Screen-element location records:

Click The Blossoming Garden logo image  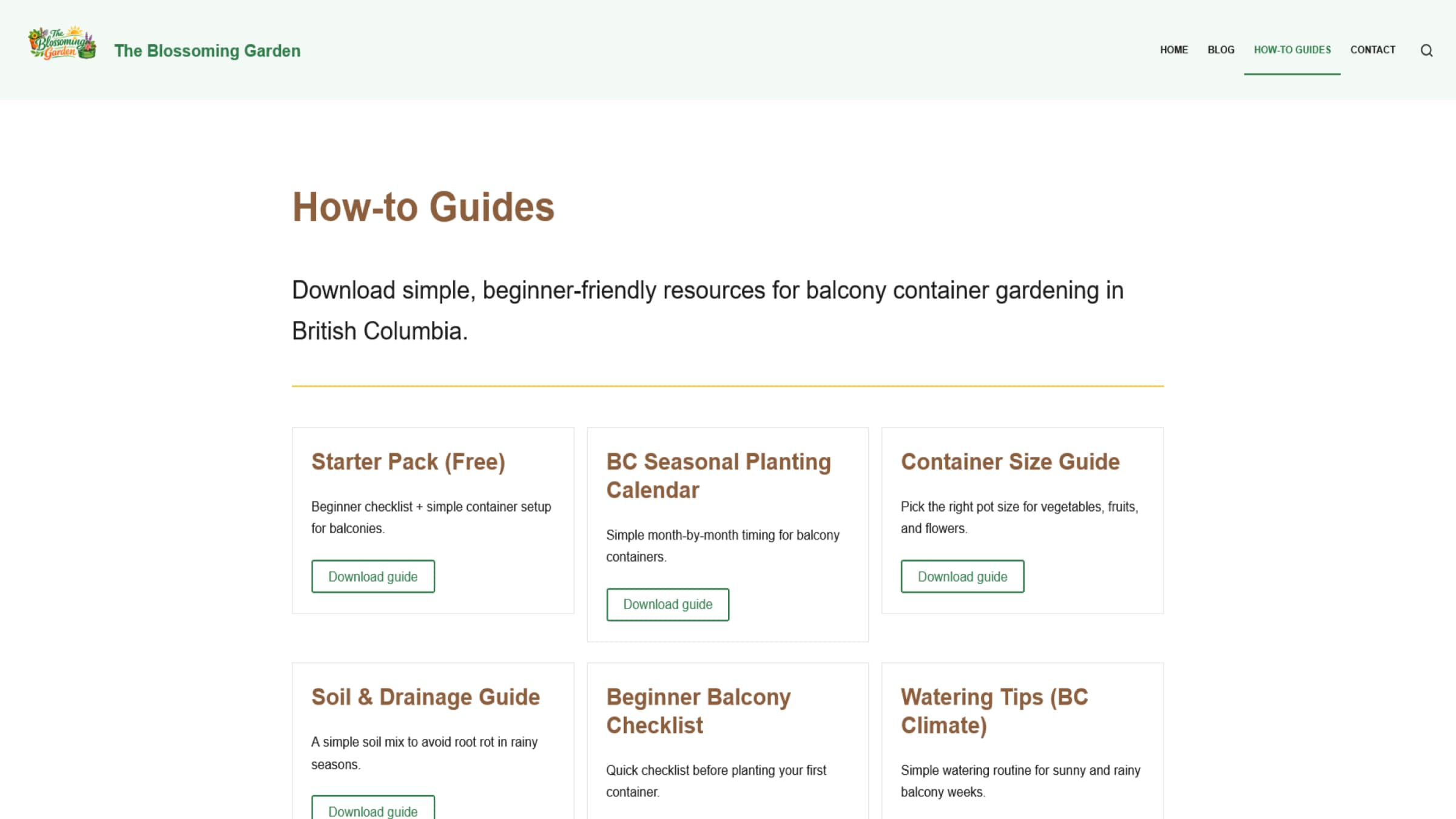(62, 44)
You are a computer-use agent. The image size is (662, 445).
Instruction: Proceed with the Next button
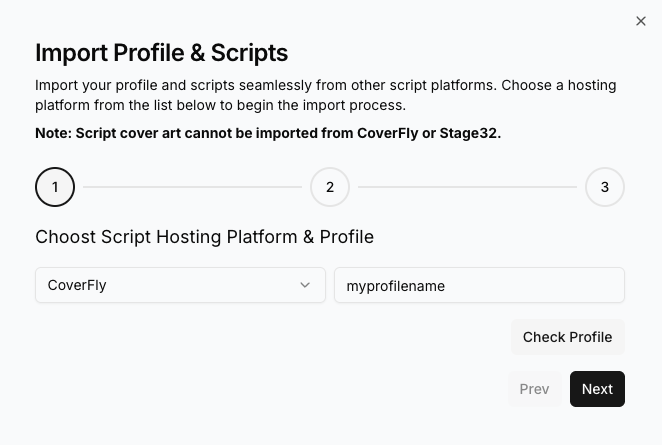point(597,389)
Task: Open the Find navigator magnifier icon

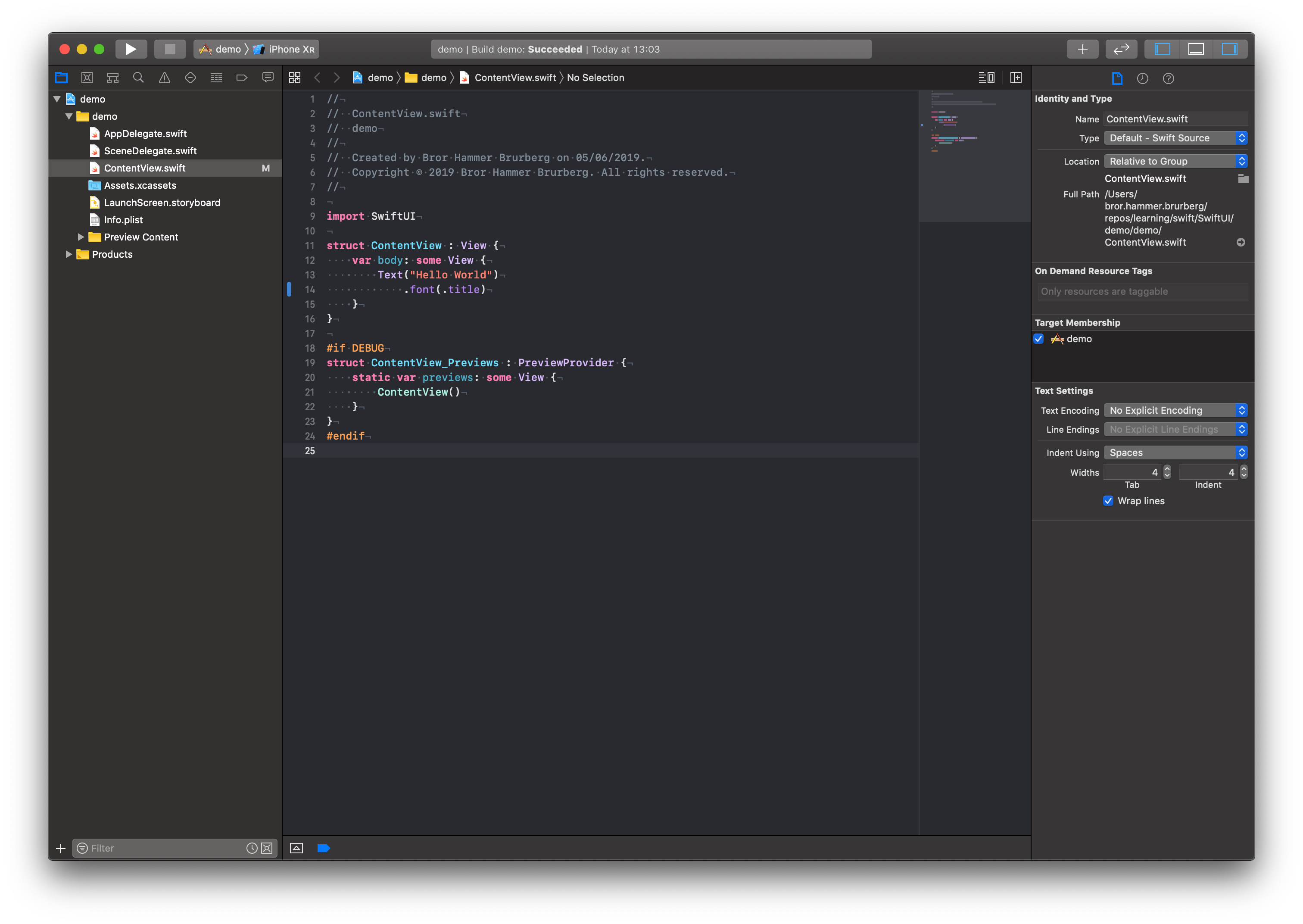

▶ **THE PROBLEM**: Can you rewrite the material above as a Markdown table with the columns "Row" and "Line", starting at the line that contains "You are a computer-use" and continuing through the end of the material, leaving out blank lines and the pictures?

▶ **TASK ANSWER**:
| Row | Line |
|---|---|
| 1 | You are a computer-use agent. The image size is (662, 445). |
| 2 | Instruction: Proceed with the Next button |
| 3 | point(597,389) |
| 4 | Task: Open the Find navigator magnifier icon |